Sass makes CSS much easier to work with and since many of the popular front-end frameworks are developing their CSS using SASS, it becomes essential to have friction-free support for it with ASP.NET MVC.
I just spent a few hours trying to figure out how to get ASP.NET MVC and Sass to work well together. There are so many packages on NuGet that claim to support sass, you would think it would be easy, but it was more challenging than I had expected.
Ultimately, I was able to get NSass to work the way I wanted it to and went with that, but here is what I found out along the way.
The ideal configuration
Before setting out to find a runtime solution, I currently was using the System.Web.Optimization packages and build / save time compilation of the sass files.
While this worked out reasonably well for me, it wasn't working for our designer who just wanted
to edit the sass files and refresh the browser to see the changes. This meant that we needed a solution
that would catch file modifications and then regenerate the css which was being minified by the
System.Web.Optimization
packages.
SassAndCofee
The SassAndCofee.AspNet package is by
Paul Betts and it uses the SassAndCoffee.Ruby package.
It seems to be primarily convention based and does minification, but doesn't integrate with the
System.Web.Optimization
classes.
While I did get this to work, it didn't work out for me because this library doesn't seem to support some newer functionality (specifically the interpolation stuff) so it threw an exception while parsing and then went into an infinite loop while trying to handle that exception. It likely will work once the ruby parser (embedded in the assembluy) is updated.
Unfortunately, this flaw basically makes many other packages not work.
Project Site - https://github.com/xpaulbettsx/SassAndCoffee
BundleTransformer.SassAndScss
The BundleTransformer.SassAndScss packages
is very similar to SassAndCoffee.Ruby. It uses IronRuby and uses a ruby file to parse
and compile the sass, but it can integrate with System.Web.Optimization
to support bundling and minification.
This package had the same problem as SassAndCoffee in that it ran into a parsing exception when
it hit the interpolation operator, but it didn't go into a loop.
Project Site - http://bundletransformer.codeplex.com/
Bundler
The Bundler package is a member of the ServiceStack
family.

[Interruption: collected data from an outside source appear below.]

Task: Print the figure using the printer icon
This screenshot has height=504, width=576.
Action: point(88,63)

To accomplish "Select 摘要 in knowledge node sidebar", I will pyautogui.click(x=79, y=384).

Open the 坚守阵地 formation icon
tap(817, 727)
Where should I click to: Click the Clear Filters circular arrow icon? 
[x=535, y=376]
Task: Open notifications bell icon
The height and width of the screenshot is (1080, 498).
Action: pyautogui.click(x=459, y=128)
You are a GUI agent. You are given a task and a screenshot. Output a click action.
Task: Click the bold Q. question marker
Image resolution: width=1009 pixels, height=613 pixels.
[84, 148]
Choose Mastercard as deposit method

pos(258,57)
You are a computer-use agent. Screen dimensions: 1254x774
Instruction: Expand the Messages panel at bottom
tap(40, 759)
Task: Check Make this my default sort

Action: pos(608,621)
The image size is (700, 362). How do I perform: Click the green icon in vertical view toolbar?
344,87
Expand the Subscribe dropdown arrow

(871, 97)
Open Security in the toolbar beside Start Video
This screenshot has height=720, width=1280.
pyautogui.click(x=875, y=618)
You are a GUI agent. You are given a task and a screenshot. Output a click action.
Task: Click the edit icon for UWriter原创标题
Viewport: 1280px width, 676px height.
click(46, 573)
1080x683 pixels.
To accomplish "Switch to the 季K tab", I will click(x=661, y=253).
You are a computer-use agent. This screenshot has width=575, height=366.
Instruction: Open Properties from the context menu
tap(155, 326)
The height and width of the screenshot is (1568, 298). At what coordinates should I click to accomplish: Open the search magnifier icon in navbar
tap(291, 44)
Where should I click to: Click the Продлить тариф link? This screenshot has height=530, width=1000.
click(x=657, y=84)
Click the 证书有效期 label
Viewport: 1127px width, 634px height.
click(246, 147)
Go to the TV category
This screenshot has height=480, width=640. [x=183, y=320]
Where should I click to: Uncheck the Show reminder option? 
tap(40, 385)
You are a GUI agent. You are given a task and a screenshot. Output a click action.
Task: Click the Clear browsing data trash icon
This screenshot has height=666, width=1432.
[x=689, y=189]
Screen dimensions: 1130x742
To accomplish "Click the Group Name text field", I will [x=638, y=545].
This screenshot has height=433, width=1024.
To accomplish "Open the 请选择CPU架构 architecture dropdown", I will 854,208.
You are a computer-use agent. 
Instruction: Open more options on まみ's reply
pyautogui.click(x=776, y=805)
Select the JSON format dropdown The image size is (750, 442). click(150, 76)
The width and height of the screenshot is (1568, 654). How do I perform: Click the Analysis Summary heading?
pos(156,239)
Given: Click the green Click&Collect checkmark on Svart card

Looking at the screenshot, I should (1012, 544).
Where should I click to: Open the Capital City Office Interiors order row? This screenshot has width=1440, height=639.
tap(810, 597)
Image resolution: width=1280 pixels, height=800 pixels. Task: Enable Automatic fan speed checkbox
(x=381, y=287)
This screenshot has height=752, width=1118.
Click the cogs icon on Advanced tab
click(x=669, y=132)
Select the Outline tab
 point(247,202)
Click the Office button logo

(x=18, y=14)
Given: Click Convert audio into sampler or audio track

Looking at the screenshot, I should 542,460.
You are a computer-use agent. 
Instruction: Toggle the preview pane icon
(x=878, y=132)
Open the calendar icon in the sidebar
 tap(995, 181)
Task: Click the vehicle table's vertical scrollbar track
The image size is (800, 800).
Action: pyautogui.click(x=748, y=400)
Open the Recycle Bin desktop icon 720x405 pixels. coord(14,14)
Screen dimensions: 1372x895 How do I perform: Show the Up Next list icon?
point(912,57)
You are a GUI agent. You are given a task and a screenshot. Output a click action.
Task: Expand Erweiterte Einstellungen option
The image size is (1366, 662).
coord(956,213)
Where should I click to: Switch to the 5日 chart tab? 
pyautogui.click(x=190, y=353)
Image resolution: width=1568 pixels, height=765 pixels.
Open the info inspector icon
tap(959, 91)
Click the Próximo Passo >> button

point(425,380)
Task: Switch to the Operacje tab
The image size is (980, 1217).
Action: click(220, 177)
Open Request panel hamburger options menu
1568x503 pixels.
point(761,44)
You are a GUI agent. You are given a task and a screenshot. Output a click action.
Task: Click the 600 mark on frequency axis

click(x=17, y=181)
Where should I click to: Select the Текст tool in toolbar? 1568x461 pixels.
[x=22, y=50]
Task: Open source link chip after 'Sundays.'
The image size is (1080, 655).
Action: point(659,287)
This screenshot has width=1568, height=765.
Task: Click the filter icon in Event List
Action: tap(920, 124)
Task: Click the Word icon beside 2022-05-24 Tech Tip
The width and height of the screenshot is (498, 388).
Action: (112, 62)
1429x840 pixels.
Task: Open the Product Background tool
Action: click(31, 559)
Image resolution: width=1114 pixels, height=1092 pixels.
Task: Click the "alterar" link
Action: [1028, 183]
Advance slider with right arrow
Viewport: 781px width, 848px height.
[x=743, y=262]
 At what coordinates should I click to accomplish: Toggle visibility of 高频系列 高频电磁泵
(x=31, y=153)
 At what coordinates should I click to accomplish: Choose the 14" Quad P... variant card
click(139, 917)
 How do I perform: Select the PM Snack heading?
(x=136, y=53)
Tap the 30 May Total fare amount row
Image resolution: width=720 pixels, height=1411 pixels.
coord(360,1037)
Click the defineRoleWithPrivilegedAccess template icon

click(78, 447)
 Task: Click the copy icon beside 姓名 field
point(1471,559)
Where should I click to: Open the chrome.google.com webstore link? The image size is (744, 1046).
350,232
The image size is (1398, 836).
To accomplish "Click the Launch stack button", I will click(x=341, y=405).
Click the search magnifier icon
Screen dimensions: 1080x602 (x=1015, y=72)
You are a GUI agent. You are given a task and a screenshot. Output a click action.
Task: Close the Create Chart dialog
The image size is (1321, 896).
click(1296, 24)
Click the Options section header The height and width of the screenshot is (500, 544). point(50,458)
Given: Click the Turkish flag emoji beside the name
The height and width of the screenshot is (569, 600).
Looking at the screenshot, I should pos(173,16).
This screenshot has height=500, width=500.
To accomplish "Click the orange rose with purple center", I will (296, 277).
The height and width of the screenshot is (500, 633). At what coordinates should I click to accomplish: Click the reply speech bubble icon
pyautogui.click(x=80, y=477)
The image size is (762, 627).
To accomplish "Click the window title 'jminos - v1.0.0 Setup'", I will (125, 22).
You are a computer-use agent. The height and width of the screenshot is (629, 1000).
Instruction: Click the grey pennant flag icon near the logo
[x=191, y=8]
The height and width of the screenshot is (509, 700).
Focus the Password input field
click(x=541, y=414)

With this you create a .bundle
file in your content directory which has the sass files you
want in that bundle, then you run bundler.cmd
(or is run automatically if you have a visual
studio extension installed) and it will generate the css files and optionally minify them.
It also comes with some extensions in for MVC that give you functionality similar to those in System.Web.Optimization
.
Ultimately, I decided against using this because it wasn't that different than what I was already
doing, but it does work and could be the ideal solution for many other people.
Project Site - https://github.com/ServiceStack/Bundler
FubuMVC.Sass
I didn't evaluate the FubuMVC.Sass package since I am not using FubuMVC, but I will assume that it works.
NSass
There are a few packages to NSass:
- NSass.Core is the core functionality to parse sass code and emit css
- NSass.Optimization gives you a few classes that
let you hook into
System.Web.Optimization
- NSass.Handler provides an
IHttpHandler
implementation that will parse requests to .scss files, which is what theSystem.Web.Optimization
bundle will emit when in debug mode, so it's necessary when using it.
This project just wraps libsass and didn't run into the interpolation problem. This was simultaneously this simplest project to get running and the one that took the longest to get really running. It works absolutely fantastic out of the box, but you need to be sure that the machine you run it on has the Microsoft Visual C++ redistributable runtime installed. It took me forever to figure out that was the reason it wouldn't work on our web servers.
Once that problem is resolved, it is amazing.
Project Site - https://github.com/TBAPI-0KA/NSass
Notable Mentions
Well, before trying to get all of this working, I was using MindScape's Web Workbench, but even that had problems which is why I began looking for a runtime solution rather than a build / save time solution. Once I had found NSass, all I needed next was the Visual Studio support back which is why I ended up creating SassyStudio.